### WHAT TO WORK ON
In the entries that follow, find each line with the word "height" and copy it.

[Dataset entries]
****
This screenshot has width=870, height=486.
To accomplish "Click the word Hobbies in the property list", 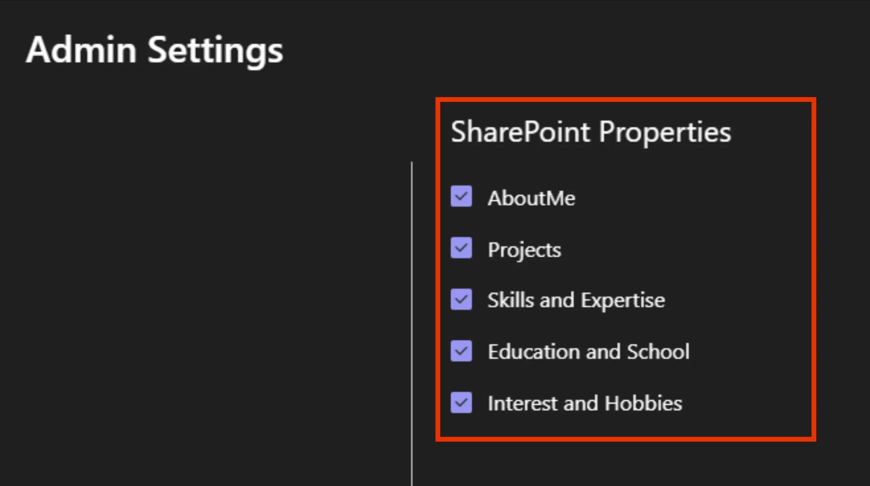I will pos(643,403).
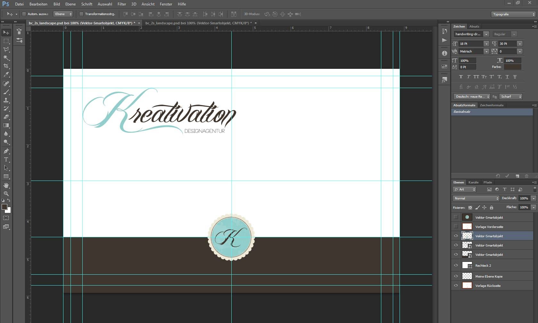Screen dimensions: 538x323
Task: Select the Crop tool
Action: coord(6,66)
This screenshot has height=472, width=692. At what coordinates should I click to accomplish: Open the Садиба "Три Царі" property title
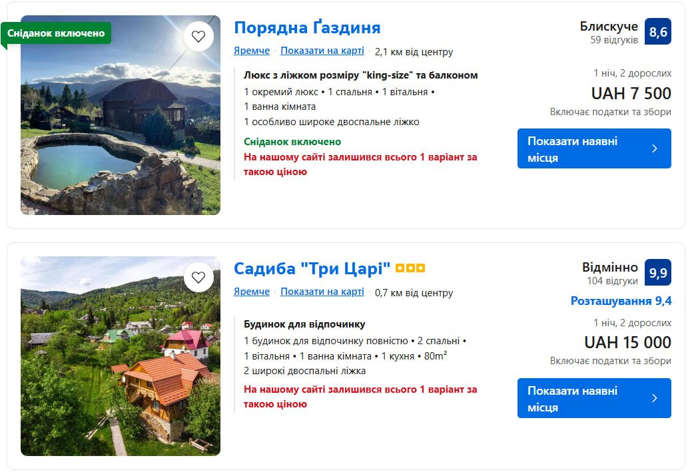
****
### ANSWER SECTION
This screenshot has width=870, height=486.
This screenshot has height=472, width=692. At what coordinates should I click to accomplish: Open the Садиба "Три Царі" property title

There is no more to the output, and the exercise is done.